> [WHAT IS REQUIRED]: Which lines of the data contain the string "will"? Show each of them.

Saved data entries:
<<<<

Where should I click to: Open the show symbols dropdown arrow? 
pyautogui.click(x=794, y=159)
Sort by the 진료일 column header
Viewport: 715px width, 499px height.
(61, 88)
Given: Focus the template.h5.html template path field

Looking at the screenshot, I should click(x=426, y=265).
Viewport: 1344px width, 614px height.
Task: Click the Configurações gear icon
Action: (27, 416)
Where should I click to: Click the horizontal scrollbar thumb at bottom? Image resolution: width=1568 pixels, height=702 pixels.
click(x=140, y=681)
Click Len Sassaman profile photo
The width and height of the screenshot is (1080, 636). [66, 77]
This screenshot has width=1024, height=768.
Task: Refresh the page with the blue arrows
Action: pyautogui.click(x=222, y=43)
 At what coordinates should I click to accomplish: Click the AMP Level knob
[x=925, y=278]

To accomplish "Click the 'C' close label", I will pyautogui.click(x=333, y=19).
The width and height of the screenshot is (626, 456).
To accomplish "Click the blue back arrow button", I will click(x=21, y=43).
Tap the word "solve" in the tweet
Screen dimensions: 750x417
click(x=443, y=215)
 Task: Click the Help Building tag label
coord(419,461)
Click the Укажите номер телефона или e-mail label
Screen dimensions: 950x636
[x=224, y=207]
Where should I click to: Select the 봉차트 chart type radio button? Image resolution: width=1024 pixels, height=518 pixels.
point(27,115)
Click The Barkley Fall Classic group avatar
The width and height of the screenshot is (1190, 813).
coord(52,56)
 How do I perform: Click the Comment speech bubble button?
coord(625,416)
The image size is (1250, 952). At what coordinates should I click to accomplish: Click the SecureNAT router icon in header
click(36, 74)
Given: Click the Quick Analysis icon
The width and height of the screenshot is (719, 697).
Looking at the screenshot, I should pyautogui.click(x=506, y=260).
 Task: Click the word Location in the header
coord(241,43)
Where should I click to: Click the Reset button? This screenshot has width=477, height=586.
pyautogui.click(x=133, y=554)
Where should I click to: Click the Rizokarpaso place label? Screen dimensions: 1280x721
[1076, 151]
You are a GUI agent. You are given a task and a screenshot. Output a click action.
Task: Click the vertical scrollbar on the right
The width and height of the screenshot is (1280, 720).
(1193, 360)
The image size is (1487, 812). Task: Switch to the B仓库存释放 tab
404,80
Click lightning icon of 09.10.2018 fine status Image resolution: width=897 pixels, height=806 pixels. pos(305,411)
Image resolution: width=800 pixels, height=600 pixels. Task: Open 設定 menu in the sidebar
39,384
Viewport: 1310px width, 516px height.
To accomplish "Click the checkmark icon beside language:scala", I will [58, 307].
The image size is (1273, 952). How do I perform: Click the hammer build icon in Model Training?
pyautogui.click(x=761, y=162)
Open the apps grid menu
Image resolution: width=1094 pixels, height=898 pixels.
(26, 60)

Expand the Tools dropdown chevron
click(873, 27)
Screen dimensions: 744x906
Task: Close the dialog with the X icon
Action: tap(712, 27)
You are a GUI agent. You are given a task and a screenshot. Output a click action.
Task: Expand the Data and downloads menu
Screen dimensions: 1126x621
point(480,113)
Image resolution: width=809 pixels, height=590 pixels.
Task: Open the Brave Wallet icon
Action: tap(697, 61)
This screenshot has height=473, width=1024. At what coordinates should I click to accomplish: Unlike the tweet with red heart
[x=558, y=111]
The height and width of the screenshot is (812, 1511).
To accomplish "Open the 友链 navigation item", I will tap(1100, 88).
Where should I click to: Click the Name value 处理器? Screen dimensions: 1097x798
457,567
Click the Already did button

>>>>

> [EXERCISE SOLUTION]:
To accomplish "Click the 'C' close label", I will pyautogui.click(x=333, y=19).
To accomplish "Click the blue back arrow button", I will click(x=21, y=43).
To accomplish "Click the checkmark icon beside language:scala", I will [58, 307].
To accomplish "Open the 友链 navigation item", I will tap(1100, 88).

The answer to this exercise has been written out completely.